Two day’s journey along the Western Road, a traveler will encounter the pathetic village of Clemfordshire.  Nearby are the monster-haunted slopes of Mount Rendon, which supposedly contains a great college of magical study, among many other reputed wonders.  

It is known that protonium materials were forged in its depths, and this was done by combining geothermal heat with the fires produced by sick rock.  It stands to reason that there must be a cache within this facility.

Unfortunately, part of the reason for this likelihood is the fact that this academy of the Ancients has never been breached in over a millennium.  Many have tried to gain entry, only to have been turned away at its seamless gates of protonium.

Near Carrowmere

Directly west of Denethix (long shall its blessed streets wend), along the Western Road but two-score leagues further, past the dread wizard Canus, one finds the territory of the less-horrible wizard Brother Dagon.  Therein one finds the village Carrowmere at the fringes of the Trackless Marsh.  And upriver from Carrowmere is a dam that is one of the last intact edifices of the Builders in this part of the world.
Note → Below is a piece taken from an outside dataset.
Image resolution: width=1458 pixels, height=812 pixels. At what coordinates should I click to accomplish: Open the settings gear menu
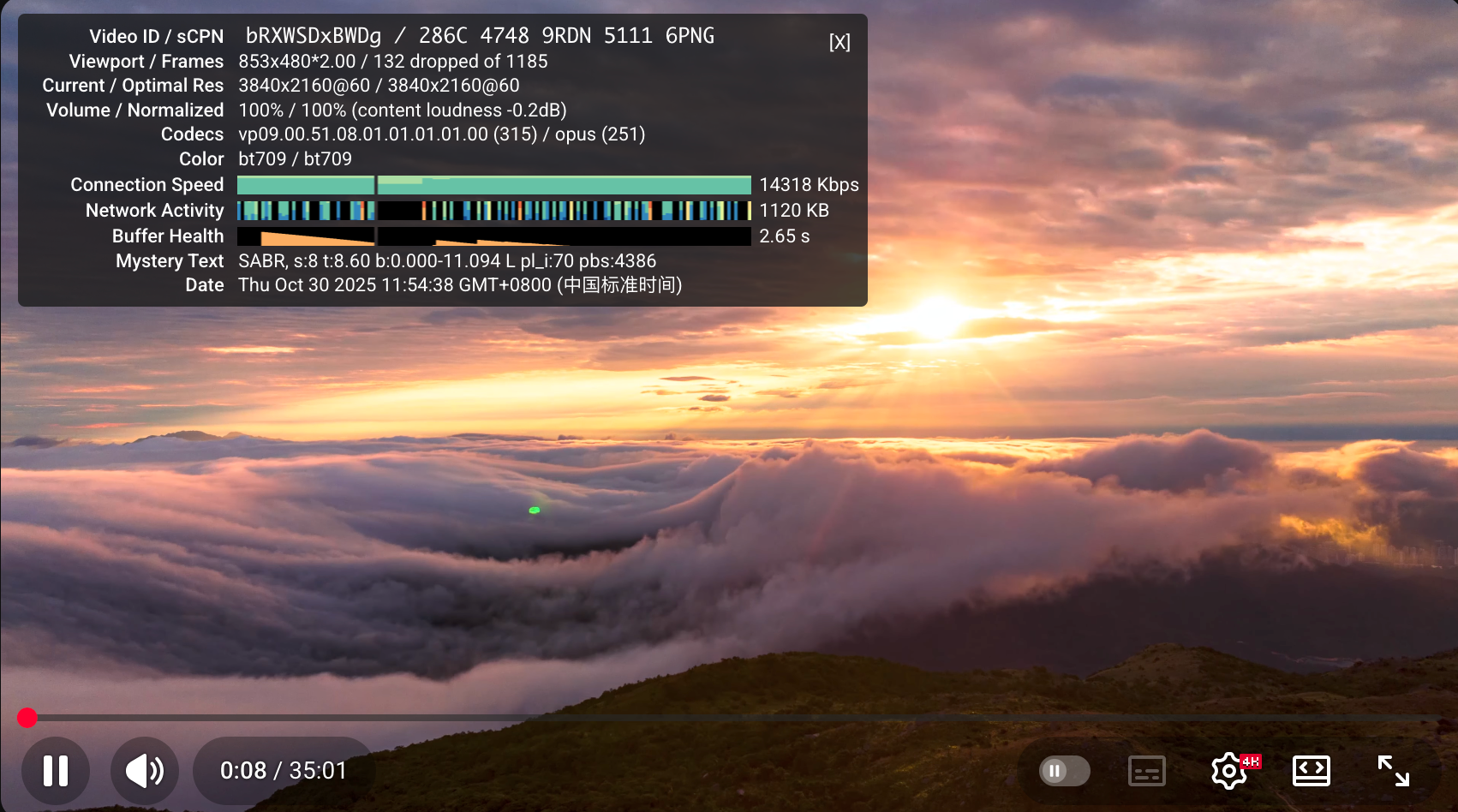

It is known that the Builders used the vast energies of the rushing waters of the Dretchen River along with their sick rock alchemy to shift the position of the moon above.  This is based on conversations with certain temple gods as recently as the last generation.  They recalled the events with some alarm, even then.  The legends say that the ritual site was on the other side of the mirror, and that is all that is known.

Isle of Kalmatta

To the southwest in tropical waters there is the island called Kalmatta.  There are a number of strange legends associated with the place, and the unparalleled author of this tract lacked the time and resources to investigate most of their veracity.  But one story of interest is that a cargo ship of the Builders, returning from the Land of Gu, was wrecked on Kalmatta after limping away from an ambush of the Ancient navy.

A number of existing records confirm that this story is based in fact.  There is a strong probability that most if not all of this cache remains where it was wrecked: on the southern rocks of Kalmatta.  The nature of these shores precludes landing, and the nature of the sick rock repels interlopers.

Kalmatta was the last refuge of the Kamehannet Empire, a minor kingdom that rose up long after the passing of the Ancients.  It is said that the tombs of their god-kings still contain the riches that they were buried with.